6. Were intervention/therapeutic regimens/exposure factor or procedure and any comparison(s) described in detail? Were intervening factors described?
  6.1. In RCT or other intervention trial, were protocols described for all regimens studied?
  6.2. In observational study, were interventions, study settings, and clinicians/provider described?
  6.3. Was the intensity and duration of the intervention or exposure factor sufficient to produce a meaningful effect?
  6.4. Was the amount of exposure and, if relevant, subject/patient compliance measured?
  6.5. Were co-interventions (e.g., ancillary treatments, other therapies) described?
  6.6. Were extra or unplanned treatments described?
  6.7. Was the information for 6.4, 6.5, and 6.6 assessed the same way for all groups?
  6.8. In diagnostic study, were details of test administration and replication sufficient?
7. Were outcomes clearly defined and the measurements valid and reliable?
  7.1. Were primary and secondary endpoints described and relevant to the question?

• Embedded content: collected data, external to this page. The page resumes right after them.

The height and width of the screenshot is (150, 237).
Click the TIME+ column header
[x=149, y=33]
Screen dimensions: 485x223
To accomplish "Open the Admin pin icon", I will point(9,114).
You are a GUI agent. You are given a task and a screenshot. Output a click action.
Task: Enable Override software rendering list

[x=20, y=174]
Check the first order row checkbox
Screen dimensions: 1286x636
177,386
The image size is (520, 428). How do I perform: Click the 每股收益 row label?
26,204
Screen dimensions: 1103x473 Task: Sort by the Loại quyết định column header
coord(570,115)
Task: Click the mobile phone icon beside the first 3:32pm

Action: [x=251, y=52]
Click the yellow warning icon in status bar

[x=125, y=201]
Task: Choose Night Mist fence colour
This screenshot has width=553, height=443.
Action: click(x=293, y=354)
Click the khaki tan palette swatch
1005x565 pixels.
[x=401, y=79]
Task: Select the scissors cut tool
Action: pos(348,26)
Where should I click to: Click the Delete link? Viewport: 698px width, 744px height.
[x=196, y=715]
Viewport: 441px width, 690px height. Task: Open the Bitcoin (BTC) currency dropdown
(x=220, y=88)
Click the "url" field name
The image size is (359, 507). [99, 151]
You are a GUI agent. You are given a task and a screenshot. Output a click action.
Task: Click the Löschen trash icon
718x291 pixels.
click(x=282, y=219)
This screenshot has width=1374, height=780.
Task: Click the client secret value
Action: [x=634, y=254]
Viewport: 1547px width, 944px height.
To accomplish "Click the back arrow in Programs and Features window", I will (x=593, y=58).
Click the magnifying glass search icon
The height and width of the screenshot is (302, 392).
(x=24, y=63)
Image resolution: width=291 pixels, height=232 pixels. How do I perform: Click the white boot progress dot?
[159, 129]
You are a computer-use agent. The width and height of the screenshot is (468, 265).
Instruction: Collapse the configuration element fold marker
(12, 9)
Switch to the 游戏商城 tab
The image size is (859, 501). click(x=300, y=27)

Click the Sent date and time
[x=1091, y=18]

  7.2. Were nutrition measures appropriate to question and outcomes of concern?
  7.3. Was the period of follow-up long enough for important outcome(s) to occur?
  7.4. Were the observations and measurements based on standard, valid, and reliable data collection instruments/tests/procedures?
  7.5. Was the measurement of effect at an appropriate level of precision?
  7.6. Were other factors accounted for (measured) that could affect outcomes?
  7.7. Were the measurements conducted consistently across groups?
8. Was the statistical analysis appropriate for the study design and type of outcome indicators?
  8.1. Were statistical analyses adequately described and the results reported appropriately?
  8.2. Were correct statistical tests used and assumptions of test not violated?
  8.3. Were statistics reported with levels of significance and/or confidence intervals?
  8.4. Was "intent to treat" analysis of outcomes done (and as appropriate, was there an analysis of outcomes for those maximally exposed or a dose-response analysis)?
  8.5. Were adequate adjustments made for effects of confounding factors that might have affected the outcomes (e.g., multivariate analyses)?
  8.6. Was clinical significance as well as statistical significance reported?
  8.7. If negative findings, was a power calculation reported to address type 2 error?
9. Are conclusions supported by results with biases and limitations taken into consideration?
  9.1. Is there a discussion of findings?
  9.2. Are biases and study limitations identified and discussed?
10. Is bias due to study’s funding or sponsorship unlikely?
  10.1. Were sources of funding and investigators’ affiliations described?
  10.2. Was the study free from apparent conflict of interest?